【GraphQL】GraphQL学习笔记 -------未完成

原文：https://zhuanlan.zhihu.com/p/109424841

什么是API？

如果问上学的时候的我，我会说API就是Application programming interface，这个时候HR就会不懂装懂地点点头然后让我进入下一轮面试。

如果问刚刚工作的我，我会说API就是接口嘛！PM灵光一现想出了一个新功能，我花几天时间写一个API，把这个功能体现出来，前端做网页做APP的人可以用。

比如雅虎，有提供今天的天气的API，查阅新闻的API，看体育比分的API。现代社会衣食住行离不开API，上淘宝看打折商品，用滴滴打车，上班发邮件，下班看电视剧，背后都是API在支撑。

当然API还可以从封装方式来区分。主要是两个流派，一派是基于REST，一派是基于RPC。REST是用HTTP封装，而RPS往往用自定义的协议封装。今天REST这一派衍生出了GraphQL，而RPC这一派衍生出了gRPC。这四种到底该用哪种，是今天互联网公司的日常争论。最后往往要吵到最核心的API定义：API到底是用来干什么的。

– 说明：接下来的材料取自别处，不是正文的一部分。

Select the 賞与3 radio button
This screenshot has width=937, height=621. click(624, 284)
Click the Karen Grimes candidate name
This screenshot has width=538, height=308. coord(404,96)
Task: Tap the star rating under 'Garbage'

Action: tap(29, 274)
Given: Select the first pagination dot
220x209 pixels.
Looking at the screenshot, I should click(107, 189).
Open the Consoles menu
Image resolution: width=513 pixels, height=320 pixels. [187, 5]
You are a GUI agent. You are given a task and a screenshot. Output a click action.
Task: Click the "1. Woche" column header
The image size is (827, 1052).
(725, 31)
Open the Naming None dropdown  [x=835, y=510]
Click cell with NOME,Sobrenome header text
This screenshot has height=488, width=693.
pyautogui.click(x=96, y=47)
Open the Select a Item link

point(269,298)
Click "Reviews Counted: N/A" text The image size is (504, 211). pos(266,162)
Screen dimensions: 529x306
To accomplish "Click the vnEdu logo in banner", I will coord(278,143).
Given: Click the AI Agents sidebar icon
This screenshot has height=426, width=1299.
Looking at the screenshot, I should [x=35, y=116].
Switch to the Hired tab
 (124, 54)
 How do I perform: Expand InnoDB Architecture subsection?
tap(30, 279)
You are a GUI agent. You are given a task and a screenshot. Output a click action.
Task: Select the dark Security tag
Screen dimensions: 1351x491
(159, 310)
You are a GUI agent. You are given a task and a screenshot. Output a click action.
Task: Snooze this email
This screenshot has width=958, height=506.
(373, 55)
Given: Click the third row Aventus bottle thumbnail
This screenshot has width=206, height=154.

所以什么是API，现在的我会这么解释：API的本质就是帮人读数据、写数据。流派在变，技术在变，写API、用API的人的职称也会变，但是API的本质不会变。无论是哪种API，它的终极目的就是能让人读数据读的轻松，写数据写的愉快。懂了这个，就明白了GraphQL解决的是什么问题。

REST API的问题

既然要写GraphQL，就需要明白它的前辈REST。

REST有几种操作，POST是写新数据，GET是读数据，PUT是改数据，DELETE是删数据。还有一些不常用的，比如PATCH、HEAD什么的，一般不用。这几种操作都是基于HTTP协议的，而且很好理解。如果想看今天的天气，那么用GET。如果我想买一个手提包，那就用POST。如果我想改我的QQ名，用PUT。如果我想删掉我十年前的一篇博客，那就用DELETE。

但如果生活都是这么简单就好了。

REST这些操作往往界限很模糊。比如写新数据、改数据、删数据，这三个就往往分不清楚。

我举一个真实的例子：点赞。我原来写雅虎评论区的API的时候，就为这个头疼过。点赞有很多种实现方法。

比如我可以全用POST。写一条新的“赞”，POST一个“赞”上去。如果我想把赞变成踩呢？那就POST一个“踩”。如果我想取消点赞，那就再POST一个取消。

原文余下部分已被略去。